AVAILABLE DATA:
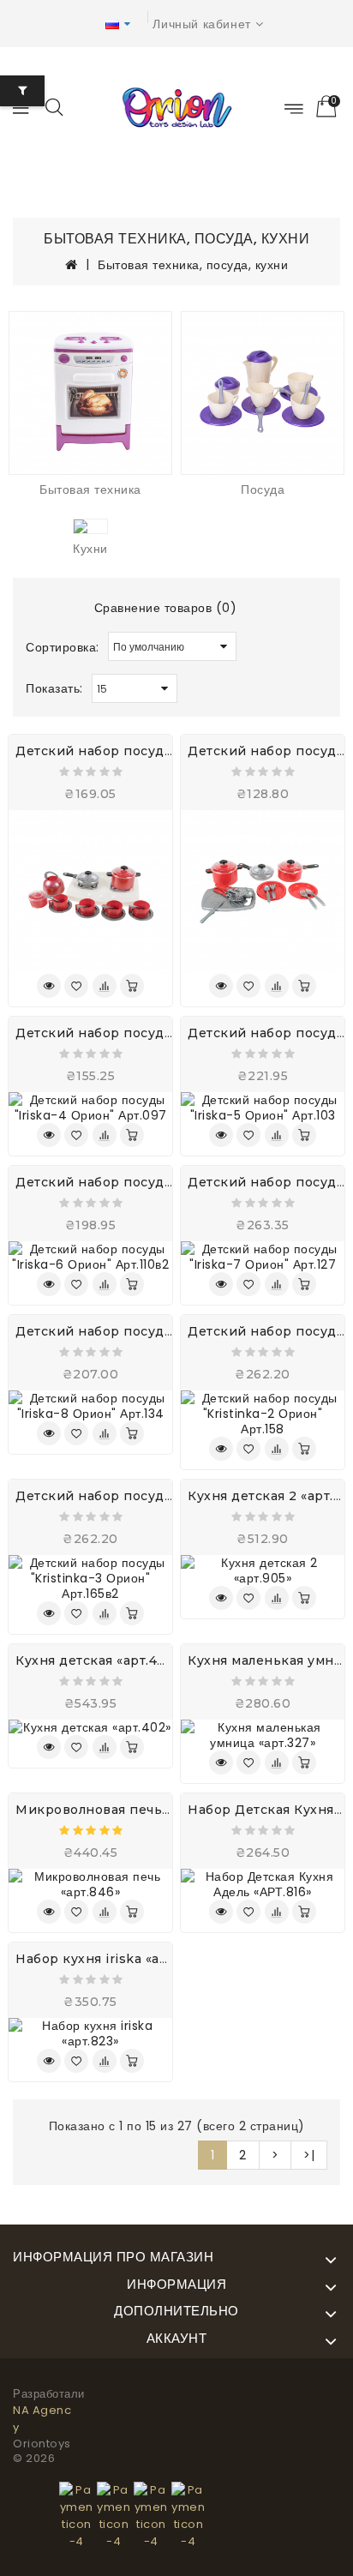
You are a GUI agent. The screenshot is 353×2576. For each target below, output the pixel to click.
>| (308, 2155)
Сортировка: (62, 647)
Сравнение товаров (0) (165, 607)
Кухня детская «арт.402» (98, 1660)
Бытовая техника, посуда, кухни (193, 264)
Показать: (54, 688)
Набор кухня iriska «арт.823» (111, 1959)
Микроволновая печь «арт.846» (122, 1809)
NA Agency (42, 2418)
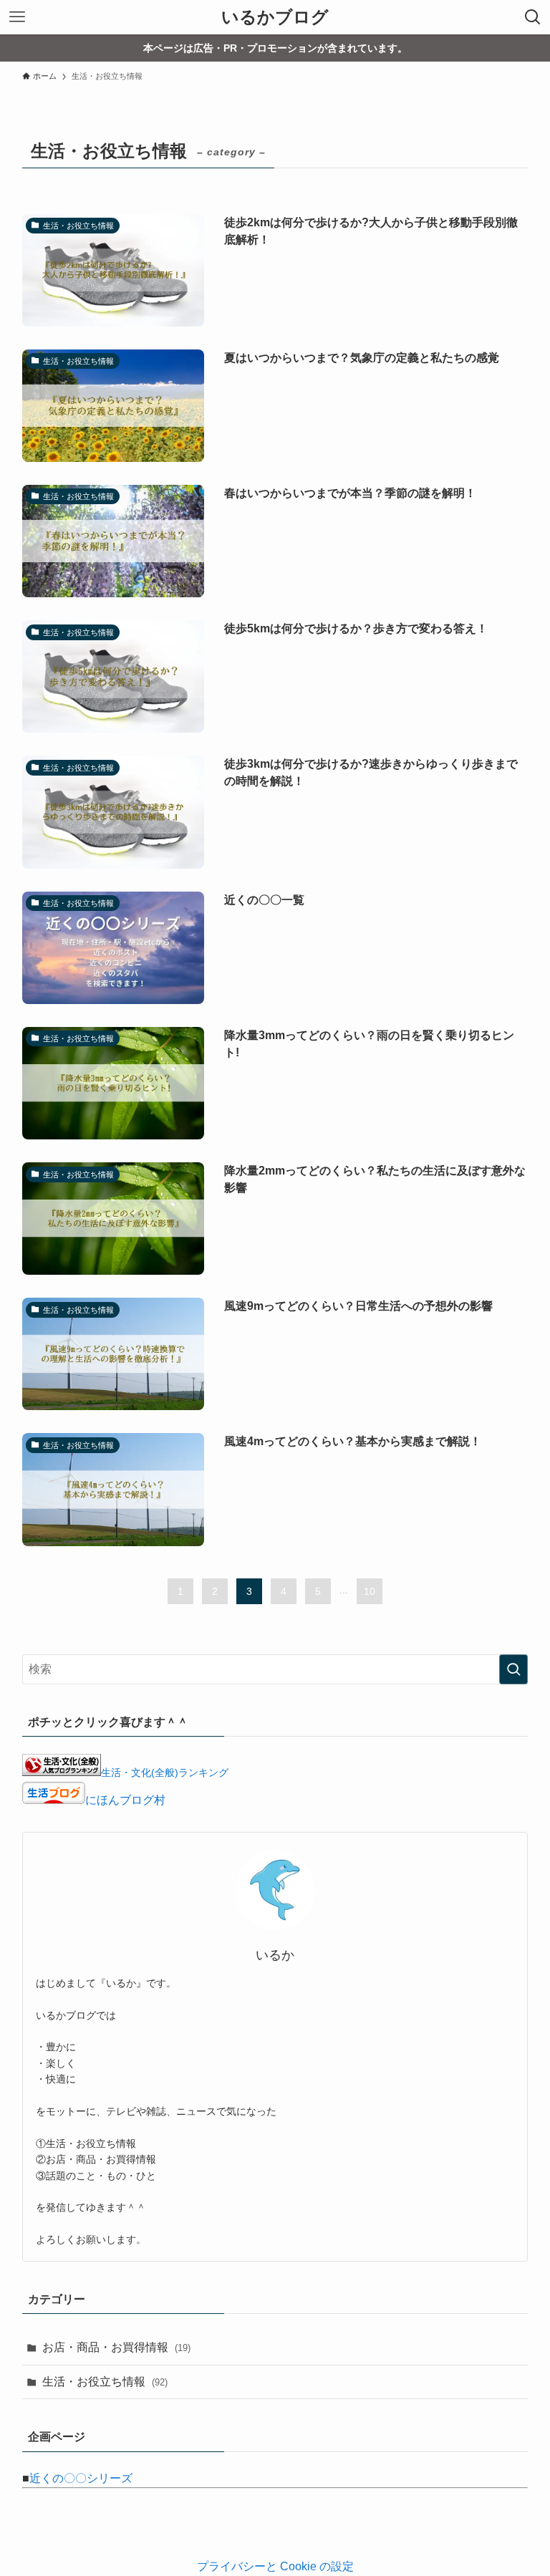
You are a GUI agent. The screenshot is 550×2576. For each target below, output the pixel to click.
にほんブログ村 (125, 1800)
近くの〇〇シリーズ (80, 2478)
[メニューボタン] (17, 17)
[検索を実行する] (513, 1669)
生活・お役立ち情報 (105, 2381)
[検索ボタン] (533, 17)
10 (369, 1591)
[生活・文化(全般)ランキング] (61, 1772)
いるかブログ (275, 17)
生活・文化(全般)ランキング (164, 1772)
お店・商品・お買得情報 (116, 2347)
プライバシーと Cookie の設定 (275, 2566)
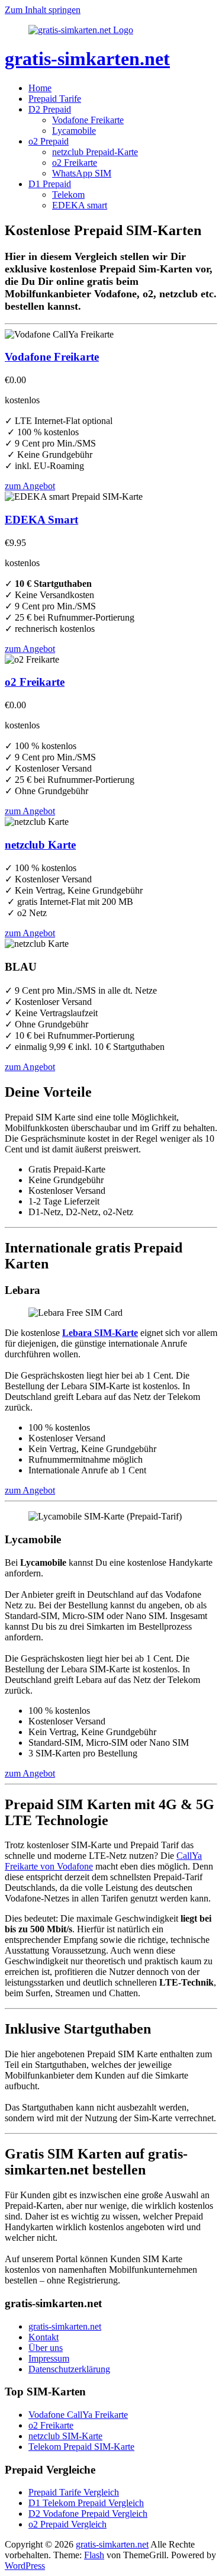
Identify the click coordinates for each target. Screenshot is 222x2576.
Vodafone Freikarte (88, 120)
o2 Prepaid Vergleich (67, 2524)
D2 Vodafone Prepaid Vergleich (87, 2513)
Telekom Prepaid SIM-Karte (81, 2447)
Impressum (48, 2358)
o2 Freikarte (74, 163)
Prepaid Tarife (54, 99)
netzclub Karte (40, 845)
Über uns (45, 2348)
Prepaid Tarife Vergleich (73, 2492)
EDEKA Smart (41, 519)
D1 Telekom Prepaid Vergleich (86, 2503)
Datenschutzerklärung (69, 2369)
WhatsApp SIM (81, 173)
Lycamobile (74, 131)
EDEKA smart (79, 205)
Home (40, 88)
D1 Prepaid (49, 184)
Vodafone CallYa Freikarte (78, 2415)
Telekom (68, 194)
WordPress (25, 2566)
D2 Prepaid (49, 109)
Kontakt (43, 2337)
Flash (94, 2555)
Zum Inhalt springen (43, 10)
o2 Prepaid (48, 141)
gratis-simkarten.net (87, 58)
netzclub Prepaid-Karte (95, 152)
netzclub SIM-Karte (65, 2436)
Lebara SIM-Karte (100, 1333)
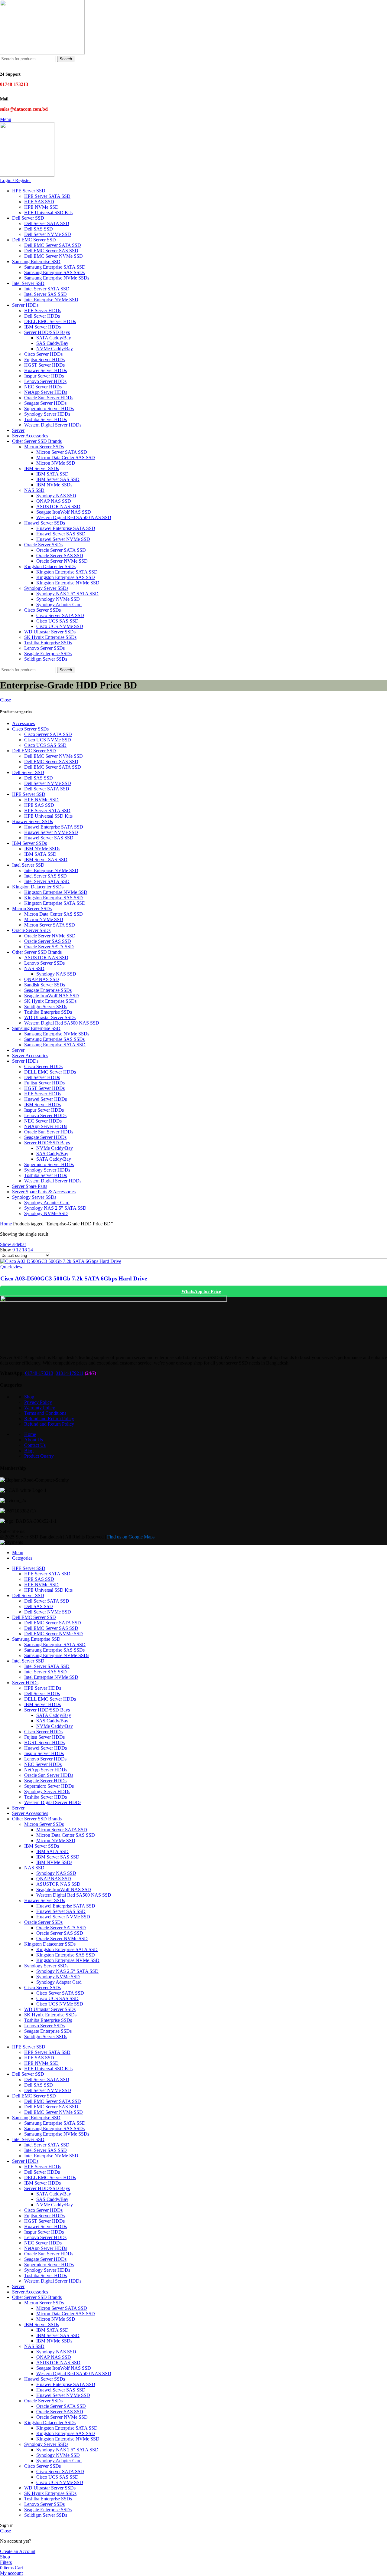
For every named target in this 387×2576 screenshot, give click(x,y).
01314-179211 (69, 1373)
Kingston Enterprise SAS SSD (65, 577)
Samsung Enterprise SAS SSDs (54, 272)
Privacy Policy (38, 1402)
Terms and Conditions (45, 1413)
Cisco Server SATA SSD (60, 615)
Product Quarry (39, 1456)
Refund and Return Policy (49, 1418)
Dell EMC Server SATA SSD (52, 245)
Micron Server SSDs (44, 446)
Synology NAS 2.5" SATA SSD (55, 1208)
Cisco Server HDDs (43, 354)
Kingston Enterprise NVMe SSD (67, 582)
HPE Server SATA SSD (47, 196)
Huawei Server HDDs (45, 370)
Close (5, 699)
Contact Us (35, 1445)
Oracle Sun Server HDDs (48, 397)
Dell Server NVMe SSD (47, 234)
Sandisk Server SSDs (44, 984)
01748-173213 (39, 1373)
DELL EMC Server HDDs (50, 321)
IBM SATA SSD (52, 473)
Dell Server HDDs (42, 316)
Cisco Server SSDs (42, 610)
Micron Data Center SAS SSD (65, 457)
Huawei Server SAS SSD (61, 533)
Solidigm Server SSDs (45, 659)
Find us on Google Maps (130, 1536)
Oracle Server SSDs (43, 544)
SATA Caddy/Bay (53, 337)
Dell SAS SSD (38, 228)
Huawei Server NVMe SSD (63, 539)
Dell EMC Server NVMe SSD (53, 256)
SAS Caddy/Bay (52, 343)
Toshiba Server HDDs (45, 419)
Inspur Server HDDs (44, 375)
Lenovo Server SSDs (44, 648)
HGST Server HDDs (44, 365)
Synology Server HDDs (47, 414)
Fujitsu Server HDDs (44, 359)
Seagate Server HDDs (45, 403)
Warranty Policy (39, 1407)
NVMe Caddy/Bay (54, 348)
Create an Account (17, 2551)
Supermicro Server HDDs (49, 408)
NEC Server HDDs (43, 386)
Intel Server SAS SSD (45, 294)
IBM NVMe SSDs (54, 484)
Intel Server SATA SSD (47, 288)
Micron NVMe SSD (55, 463)
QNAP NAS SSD (53, 501)
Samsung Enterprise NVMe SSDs (56, 277)
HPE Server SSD (28, 794)
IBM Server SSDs (41, 468)
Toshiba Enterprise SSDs (48, 642)
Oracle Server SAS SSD (59, 555)
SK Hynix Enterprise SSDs (50, 637)
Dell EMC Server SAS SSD (51, 250)
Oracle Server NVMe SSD (62, 561)
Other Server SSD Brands (37, 952)
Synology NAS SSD (56, 495)
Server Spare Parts (29, 1186)
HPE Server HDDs (42, 310)
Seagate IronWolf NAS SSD (63, 512)
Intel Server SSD (28, 865)
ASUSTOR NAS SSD (58, 506)
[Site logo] (42, 52)
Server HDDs (25, 1061)
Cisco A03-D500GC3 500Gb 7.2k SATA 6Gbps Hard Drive (73, 1278)
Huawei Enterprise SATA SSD (65, 528)
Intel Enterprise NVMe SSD (51, 299)
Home (6, 1223)
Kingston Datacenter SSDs (50, 566)
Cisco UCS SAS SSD (57, 620)
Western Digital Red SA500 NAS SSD (73, 517)
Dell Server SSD (28, 772)
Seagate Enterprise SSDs (48, 653)
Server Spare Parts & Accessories (44, 1191)
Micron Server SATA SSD (61, 452)
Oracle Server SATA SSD (61, 550)
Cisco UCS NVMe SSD (59, 626)
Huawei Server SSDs (44, 522)
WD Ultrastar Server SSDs (50, 631)
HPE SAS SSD (39, 201)
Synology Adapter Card (59, 604)
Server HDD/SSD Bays (47, 332)
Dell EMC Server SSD (34, 750)
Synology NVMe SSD (58, 599)
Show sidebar (13, 1244)
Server (18, 1050)
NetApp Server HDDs (45, 392)
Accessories (23, 723)
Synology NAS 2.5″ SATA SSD (67, 593)
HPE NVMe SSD (41, 207)
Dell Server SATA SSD (46, 223)
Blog (29, 1450)
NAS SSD (34, 490)
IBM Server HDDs (42, 326)
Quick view (11, 1266)
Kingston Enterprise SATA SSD (67, 571)
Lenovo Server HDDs (45, 381)
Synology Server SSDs (46, 588)
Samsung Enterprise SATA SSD (55, 267)
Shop (29, 1396)
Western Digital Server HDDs (52, 424)
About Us (33, 1439)
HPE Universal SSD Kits (48, 212)
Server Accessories (30, 1055)
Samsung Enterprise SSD (36, 1028)
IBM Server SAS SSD (58, 479)
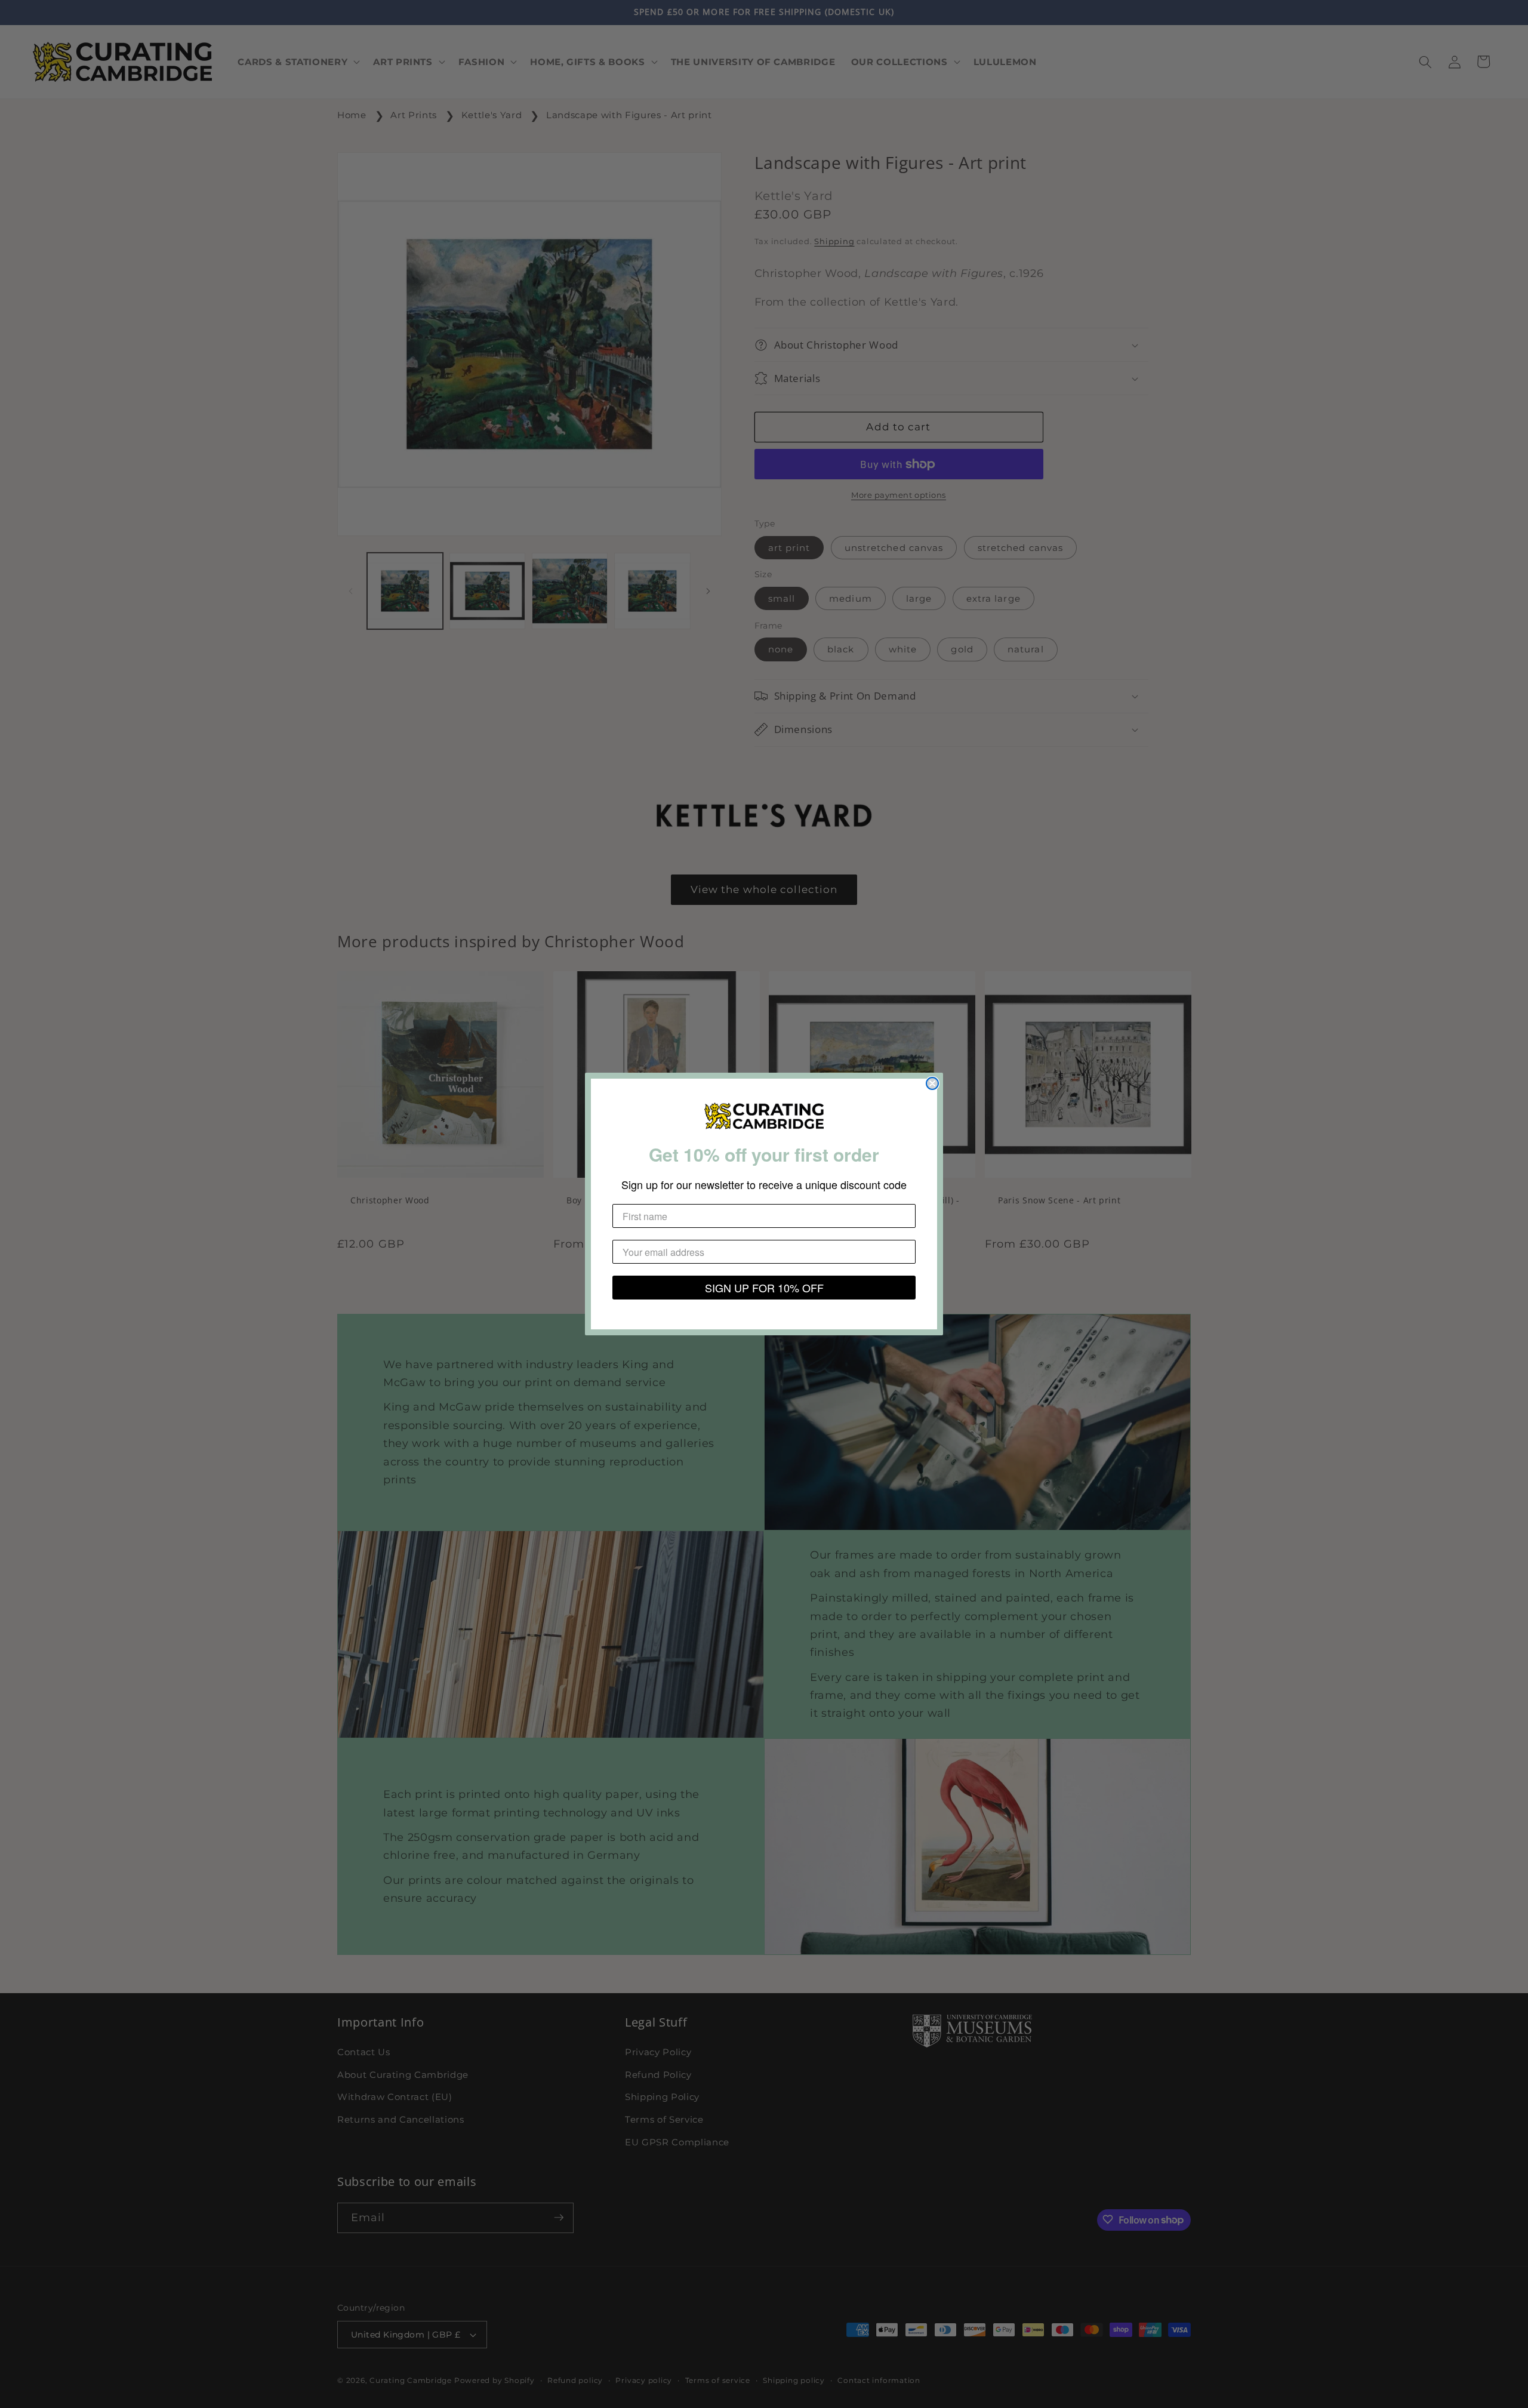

WHAT THE TASK ASKS: Show every line above in which the word "Synology" is found.

REPLY:
Synology NAS 2.5" SATA SSD (55, 1208)
Synology Server HDDs (47, 414)
Synology NAS SSD (56, 495)
Synology Adapter Card (59, 604)
Synology NVMe SSD (58, 599)
Synology NAS 2.5″ SATA SSD (67, 593)
Synology Server SSDs (46, 588)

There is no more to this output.